-- START STORED DATA --

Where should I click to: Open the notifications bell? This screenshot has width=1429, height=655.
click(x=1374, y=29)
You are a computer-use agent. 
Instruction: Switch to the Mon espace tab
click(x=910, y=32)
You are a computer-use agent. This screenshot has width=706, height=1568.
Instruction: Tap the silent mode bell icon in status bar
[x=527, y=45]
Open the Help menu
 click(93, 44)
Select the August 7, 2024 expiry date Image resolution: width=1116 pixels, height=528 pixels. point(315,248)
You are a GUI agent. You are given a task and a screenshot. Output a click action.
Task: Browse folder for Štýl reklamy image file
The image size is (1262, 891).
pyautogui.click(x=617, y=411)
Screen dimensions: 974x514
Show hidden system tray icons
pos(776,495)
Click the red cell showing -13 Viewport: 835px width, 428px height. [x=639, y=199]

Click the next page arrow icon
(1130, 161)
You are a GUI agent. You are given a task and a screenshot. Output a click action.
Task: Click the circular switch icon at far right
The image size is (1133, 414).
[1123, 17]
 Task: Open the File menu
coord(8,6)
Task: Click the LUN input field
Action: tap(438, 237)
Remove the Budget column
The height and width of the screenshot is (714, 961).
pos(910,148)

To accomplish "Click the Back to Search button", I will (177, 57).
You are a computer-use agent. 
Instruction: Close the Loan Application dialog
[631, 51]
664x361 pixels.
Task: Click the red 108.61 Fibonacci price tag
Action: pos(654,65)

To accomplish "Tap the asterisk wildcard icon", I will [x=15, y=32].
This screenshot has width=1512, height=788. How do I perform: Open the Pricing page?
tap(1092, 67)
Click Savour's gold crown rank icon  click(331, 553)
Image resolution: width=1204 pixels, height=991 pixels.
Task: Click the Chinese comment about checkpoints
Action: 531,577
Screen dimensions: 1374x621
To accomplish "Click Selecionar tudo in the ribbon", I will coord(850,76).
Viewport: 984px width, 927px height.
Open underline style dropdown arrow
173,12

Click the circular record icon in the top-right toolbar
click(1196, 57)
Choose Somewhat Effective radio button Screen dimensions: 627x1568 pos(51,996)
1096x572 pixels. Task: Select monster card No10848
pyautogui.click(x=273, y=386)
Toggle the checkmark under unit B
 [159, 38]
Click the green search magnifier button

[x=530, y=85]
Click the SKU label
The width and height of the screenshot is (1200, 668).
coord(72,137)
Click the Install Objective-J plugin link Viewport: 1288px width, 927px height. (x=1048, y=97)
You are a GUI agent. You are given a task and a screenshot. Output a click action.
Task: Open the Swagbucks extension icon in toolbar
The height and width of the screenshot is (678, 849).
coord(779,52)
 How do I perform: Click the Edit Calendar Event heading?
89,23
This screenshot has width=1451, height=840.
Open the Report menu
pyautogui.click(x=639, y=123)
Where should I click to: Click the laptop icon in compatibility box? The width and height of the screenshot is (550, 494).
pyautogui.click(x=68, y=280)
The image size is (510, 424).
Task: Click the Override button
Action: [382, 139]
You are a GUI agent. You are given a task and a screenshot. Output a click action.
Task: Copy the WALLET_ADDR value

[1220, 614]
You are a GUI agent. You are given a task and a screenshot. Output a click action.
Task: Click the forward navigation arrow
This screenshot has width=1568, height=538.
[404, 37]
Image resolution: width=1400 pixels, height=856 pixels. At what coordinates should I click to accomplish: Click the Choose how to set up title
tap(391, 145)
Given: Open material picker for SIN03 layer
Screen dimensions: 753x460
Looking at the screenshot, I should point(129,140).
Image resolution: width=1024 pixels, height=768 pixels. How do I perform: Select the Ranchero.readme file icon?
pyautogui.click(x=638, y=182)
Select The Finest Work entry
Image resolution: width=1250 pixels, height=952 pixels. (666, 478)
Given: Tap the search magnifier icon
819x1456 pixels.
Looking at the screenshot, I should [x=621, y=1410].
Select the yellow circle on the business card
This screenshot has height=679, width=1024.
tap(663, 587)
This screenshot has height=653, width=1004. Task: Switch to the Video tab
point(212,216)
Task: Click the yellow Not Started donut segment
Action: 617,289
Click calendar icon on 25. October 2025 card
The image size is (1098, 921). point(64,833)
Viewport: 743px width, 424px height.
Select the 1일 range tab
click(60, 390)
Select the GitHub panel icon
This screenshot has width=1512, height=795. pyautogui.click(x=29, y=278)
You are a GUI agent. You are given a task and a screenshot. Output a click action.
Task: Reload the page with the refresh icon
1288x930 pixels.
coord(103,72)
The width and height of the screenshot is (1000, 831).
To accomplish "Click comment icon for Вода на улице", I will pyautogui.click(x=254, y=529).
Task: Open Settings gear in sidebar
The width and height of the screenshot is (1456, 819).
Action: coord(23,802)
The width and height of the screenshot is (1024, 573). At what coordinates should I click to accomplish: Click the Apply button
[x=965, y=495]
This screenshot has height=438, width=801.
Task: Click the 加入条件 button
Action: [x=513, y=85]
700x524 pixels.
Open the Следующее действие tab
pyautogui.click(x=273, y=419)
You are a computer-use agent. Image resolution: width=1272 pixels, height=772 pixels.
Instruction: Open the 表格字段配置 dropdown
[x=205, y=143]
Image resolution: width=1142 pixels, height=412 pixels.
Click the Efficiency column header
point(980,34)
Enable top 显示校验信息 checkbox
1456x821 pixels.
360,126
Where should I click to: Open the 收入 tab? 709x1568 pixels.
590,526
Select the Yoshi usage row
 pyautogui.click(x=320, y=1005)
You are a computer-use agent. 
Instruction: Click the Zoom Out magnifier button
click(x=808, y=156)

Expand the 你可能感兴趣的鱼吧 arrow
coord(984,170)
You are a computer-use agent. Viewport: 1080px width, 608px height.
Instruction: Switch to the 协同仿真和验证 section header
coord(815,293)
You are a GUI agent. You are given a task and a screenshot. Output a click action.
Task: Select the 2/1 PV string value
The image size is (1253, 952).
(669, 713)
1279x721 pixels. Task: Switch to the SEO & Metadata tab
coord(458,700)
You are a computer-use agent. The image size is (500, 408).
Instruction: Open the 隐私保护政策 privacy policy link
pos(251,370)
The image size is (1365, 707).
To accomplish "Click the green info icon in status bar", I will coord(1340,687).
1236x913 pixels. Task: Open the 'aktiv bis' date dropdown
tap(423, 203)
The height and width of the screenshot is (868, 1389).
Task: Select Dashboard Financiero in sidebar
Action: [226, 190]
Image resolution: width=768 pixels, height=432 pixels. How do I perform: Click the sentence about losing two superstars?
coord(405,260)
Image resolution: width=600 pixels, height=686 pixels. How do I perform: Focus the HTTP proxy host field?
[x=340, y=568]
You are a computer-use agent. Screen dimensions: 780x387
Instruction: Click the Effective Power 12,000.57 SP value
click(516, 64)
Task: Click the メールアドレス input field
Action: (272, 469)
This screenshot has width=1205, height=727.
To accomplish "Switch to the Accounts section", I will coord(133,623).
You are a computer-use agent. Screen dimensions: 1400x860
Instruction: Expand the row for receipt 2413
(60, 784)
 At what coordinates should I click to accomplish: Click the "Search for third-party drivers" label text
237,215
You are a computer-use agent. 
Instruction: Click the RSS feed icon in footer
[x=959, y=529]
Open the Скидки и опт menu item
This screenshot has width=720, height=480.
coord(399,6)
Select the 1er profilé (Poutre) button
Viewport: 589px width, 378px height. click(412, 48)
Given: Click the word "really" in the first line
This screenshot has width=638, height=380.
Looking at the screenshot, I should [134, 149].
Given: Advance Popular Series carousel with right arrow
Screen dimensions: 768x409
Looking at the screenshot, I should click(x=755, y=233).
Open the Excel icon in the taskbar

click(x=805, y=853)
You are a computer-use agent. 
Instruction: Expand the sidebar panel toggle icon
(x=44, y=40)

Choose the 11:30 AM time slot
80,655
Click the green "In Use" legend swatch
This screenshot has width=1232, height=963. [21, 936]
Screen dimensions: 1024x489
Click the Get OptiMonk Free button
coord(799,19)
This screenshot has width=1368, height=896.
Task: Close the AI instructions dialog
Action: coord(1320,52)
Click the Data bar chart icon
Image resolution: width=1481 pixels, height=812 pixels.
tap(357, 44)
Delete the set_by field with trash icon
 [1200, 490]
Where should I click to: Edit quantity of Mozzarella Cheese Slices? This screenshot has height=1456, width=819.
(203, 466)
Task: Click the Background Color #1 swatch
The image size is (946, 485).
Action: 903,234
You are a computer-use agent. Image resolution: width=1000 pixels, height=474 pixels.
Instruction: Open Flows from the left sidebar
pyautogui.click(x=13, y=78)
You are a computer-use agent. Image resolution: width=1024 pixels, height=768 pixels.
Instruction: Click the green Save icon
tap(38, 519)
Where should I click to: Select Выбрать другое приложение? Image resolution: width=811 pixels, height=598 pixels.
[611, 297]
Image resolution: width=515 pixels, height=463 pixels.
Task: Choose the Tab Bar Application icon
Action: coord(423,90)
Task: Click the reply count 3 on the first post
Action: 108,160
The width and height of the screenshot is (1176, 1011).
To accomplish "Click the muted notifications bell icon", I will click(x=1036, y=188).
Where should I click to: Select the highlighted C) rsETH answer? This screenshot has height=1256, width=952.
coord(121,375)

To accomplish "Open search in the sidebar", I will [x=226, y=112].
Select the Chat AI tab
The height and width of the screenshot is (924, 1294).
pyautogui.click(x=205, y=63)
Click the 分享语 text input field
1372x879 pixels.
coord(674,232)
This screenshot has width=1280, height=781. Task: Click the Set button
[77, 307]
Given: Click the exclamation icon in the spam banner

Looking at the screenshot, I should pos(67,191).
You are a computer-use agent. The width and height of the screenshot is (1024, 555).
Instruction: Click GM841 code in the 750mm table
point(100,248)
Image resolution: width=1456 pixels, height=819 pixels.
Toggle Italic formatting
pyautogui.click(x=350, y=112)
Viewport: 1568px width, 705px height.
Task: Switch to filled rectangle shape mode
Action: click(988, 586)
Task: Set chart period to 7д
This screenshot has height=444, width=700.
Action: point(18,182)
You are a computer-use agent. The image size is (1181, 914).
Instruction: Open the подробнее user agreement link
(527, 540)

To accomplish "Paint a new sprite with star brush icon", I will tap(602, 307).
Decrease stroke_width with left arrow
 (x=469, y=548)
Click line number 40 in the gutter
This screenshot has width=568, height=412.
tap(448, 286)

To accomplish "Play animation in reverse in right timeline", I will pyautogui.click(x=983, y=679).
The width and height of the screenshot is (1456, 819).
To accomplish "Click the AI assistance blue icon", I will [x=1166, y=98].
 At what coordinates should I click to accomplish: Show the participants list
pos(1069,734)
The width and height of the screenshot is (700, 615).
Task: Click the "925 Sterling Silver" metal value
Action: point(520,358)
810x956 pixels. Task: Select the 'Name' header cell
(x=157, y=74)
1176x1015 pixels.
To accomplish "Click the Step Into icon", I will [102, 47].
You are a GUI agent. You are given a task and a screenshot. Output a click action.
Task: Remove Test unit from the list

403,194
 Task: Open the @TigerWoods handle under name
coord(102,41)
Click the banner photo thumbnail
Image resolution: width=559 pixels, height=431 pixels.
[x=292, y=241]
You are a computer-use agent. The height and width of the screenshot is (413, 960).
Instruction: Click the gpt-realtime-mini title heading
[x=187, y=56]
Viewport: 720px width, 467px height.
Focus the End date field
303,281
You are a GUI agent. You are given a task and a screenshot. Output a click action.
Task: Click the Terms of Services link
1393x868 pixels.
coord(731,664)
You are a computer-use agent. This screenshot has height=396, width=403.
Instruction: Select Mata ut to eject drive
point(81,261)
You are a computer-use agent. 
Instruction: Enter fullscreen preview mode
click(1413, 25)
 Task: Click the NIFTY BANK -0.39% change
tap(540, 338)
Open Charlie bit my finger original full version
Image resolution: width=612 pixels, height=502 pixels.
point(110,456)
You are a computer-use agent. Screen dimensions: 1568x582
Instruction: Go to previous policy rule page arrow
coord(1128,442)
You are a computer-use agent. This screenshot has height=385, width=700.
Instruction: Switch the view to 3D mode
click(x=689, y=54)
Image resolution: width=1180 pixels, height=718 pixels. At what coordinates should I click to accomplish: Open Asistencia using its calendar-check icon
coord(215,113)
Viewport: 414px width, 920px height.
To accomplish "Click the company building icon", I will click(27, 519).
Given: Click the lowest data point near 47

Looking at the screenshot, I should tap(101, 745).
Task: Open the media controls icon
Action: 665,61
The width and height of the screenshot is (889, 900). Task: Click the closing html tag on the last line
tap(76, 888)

-- END STORED DATA --

PROBLEM TO SOLVE: Copy the rows from the first one up to and including the line containing "pyautogui.click(x=617, y=411)", with the requests unchanged. Multiply each click coordinate in the answers by 0.65 and round to a whole number, rounding halves up.

FINISHED TASK:
Where should I click to: Open the notifications bell? This screenshot has width=1429, height=655.
click(x=893, y=19)
You are a computer-use agent. 
Instruction: Switch to the Mon espace tab
click(x=592, y=21)
You are a computer-use agent. This screenshot has width=706, height=1568.
Instruction: Tap the silent mode bell icon in status bar
[x=343, y=29]
Open the Help menu
 click(60, 29)
Select the August 7, 2024 expiry date Image resolution: width=1116 pixels, height=528 pixels. point(205,161)
You are a GUI agent. You are given a task and a screenshot. Output a click action.
Task: Browse folder for Štýl reklamy image file
The image size is (1262, 891).
pyautogui.click(x=401, y=267)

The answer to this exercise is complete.